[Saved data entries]

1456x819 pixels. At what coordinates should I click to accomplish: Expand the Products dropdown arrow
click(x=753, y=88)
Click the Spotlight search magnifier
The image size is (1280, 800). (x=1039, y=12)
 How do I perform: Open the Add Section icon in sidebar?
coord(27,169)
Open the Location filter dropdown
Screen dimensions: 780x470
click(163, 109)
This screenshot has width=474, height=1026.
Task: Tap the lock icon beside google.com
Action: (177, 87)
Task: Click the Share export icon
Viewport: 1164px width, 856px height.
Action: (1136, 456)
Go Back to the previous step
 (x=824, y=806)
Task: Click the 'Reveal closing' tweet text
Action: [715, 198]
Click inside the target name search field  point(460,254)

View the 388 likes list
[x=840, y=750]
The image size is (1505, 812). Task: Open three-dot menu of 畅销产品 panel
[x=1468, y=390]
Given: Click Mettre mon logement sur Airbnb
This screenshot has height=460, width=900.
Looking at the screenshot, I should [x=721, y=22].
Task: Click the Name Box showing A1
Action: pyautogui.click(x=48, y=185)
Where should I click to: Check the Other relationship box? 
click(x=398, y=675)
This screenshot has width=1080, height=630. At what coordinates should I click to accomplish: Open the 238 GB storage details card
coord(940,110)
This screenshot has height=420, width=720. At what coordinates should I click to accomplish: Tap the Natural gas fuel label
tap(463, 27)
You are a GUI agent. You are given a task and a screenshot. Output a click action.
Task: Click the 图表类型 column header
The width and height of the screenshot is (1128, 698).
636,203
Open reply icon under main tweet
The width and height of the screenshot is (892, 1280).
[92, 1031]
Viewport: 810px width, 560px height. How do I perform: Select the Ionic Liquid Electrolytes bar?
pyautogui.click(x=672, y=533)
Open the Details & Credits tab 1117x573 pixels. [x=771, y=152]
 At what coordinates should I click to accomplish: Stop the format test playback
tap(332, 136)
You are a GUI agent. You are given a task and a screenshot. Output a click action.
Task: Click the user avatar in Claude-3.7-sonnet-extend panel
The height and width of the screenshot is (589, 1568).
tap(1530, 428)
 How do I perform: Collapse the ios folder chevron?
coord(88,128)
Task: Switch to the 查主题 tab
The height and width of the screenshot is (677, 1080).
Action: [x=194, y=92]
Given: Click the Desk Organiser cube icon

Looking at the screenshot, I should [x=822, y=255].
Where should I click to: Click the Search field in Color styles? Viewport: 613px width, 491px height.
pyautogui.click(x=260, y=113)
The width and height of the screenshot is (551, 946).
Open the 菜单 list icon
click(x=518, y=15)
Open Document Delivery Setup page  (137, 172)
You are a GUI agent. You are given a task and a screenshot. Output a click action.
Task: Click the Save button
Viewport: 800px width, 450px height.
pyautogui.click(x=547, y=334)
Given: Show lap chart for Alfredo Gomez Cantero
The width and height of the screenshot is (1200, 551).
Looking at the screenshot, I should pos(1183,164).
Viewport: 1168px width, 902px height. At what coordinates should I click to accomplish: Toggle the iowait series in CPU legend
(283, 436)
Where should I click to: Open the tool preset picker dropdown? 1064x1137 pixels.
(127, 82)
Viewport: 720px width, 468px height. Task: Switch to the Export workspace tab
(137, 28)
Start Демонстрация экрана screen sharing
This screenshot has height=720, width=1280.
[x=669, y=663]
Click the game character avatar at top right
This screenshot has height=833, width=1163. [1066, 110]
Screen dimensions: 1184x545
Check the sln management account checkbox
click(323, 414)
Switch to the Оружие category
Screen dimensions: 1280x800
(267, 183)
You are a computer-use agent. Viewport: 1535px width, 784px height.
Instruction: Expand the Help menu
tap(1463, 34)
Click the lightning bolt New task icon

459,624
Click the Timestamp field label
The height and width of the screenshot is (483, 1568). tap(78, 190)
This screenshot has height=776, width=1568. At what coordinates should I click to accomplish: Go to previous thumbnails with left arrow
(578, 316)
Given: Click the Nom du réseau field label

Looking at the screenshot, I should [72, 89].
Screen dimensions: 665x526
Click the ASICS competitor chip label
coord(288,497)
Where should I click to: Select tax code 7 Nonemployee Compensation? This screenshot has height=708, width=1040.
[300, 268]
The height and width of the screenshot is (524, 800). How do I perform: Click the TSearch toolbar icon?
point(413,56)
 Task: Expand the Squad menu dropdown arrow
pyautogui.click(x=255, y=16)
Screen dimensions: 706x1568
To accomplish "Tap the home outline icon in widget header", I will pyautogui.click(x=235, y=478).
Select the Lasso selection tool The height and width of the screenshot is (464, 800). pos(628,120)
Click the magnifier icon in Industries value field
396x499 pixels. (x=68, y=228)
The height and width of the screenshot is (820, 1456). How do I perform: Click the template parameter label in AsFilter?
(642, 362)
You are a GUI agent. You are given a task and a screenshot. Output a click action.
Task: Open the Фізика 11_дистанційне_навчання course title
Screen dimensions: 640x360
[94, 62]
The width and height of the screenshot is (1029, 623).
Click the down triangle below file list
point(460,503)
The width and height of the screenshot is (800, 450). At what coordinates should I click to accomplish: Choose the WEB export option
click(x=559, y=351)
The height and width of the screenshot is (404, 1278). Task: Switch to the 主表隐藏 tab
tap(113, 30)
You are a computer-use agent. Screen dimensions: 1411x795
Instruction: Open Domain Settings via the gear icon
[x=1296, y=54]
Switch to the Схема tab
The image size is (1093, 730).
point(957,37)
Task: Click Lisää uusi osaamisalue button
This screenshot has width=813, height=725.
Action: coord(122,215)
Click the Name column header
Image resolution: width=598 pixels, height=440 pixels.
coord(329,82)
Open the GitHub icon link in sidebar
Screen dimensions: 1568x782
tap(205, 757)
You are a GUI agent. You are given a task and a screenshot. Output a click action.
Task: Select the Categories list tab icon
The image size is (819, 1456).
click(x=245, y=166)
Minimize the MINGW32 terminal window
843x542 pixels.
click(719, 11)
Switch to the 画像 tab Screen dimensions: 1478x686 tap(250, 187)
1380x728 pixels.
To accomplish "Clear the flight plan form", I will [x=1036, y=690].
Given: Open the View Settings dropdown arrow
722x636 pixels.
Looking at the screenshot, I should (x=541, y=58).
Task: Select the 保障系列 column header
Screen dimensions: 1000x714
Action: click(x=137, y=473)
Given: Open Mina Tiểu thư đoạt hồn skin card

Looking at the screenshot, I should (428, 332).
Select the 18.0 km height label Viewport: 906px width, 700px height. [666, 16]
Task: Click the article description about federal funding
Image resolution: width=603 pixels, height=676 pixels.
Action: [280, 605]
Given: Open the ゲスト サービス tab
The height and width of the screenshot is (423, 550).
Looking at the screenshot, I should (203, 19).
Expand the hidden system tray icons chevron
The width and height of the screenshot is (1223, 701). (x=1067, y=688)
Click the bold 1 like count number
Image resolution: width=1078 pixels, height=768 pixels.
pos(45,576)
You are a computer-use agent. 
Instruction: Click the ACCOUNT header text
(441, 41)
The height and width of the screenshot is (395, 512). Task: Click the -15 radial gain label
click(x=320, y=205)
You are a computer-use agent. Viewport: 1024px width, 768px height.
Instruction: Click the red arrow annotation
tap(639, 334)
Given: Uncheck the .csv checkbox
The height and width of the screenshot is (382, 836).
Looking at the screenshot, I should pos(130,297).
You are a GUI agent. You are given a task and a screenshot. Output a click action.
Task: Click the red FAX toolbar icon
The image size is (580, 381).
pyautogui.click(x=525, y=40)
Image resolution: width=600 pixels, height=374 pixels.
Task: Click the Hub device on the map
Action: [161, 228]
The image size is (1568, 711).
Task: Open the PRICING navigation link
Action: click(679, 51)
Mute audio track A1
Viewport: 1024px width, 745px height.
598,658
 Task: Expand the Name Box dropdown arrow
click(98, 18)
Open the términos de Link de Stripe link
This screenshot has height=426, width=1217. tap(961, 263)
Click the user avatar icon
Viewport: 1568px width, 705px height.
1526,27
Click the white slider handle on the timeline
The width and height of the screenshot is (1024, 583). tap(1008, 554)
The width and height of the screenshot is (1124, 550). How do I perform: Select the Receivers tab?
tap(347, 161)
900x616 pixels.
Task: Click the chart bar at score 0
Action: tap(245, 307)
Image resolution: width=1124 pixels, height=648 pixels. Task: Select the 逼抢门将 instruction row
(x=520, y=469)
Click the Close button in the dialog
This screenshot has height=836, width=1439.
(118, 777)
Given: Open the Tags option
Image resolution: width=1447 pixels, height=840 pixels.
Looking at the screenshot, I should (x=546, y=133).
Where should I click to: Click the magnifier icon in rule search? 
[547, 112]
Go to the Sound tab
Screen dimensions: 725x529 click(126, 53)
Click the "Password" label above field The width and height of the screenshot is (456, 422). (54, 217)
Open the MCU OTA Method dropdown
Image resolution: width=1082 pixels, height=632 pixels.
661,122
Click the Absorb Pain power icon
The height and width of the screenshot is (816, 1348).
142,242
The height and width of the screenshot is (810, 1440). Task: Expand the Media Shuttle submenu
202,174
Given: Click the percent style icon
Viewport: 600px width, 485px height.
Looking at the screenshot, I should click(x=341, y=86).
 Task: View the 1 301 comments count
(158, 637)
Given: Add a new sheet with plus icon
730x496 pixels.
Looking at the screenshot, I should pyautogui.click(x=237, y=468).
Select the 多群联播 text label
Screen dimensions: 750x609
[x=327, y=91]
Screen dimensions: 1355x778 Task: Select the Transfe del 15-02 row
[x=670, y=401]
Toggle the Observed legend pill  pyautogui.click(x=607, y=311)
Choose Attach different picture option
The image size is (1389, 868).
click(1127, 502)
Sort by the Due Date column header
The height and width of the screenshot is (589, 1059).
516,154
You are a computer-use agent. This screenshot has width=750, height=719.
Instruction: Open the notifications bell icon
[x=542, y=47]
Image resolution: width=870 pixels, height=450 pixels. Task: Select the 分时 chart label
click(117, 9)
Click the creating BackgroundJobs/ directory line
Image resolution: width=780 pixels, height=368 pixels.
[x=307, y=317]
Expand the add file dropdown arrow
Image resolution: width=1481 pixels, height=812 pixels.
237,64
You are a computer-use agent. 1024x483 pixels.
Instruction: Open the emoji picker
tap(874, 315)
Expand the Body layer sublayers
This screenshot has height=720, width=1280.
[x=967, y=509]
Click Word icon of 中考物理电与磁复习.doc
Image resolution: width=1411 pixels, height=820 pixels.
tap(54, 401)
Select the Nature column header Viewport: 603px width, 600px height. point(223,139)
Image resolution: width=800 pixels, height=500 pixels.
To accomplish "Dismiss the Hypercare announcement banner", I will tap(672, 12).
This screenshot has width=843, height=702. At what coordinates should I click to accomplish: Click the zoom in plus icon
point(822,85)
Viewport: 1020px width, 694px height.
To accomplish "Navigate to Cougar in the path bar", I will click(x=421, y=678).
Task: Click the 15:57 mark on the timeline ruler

## [Task directions]
Please copy, exactly and with nothing else, the lines above beginning at the line that has "Open the MCU OTA Method dropdown" and ending with the line that has "Given: Add a new sheet with plus icon".

## [Your response]
Open the MCU OTA Method dropdown
Image resolution: width=1082 pixels, height=632 pixels.
661,122
Click the Absorb Pain power icon
The height and width of the screenshot is (816, 1348).
142,242
The height and width of the screenshot is (810, 1440). Task: Expand the Media Shuttle submenu
202,174
Given: Click the percent style icon
Viewport: 600px width, 485px height.
Looking at the screenshot, I should click(x=341, y=86).
 Task: View the 1 301 comments count
(158, 637)
Given: Add a new sheet with plus icon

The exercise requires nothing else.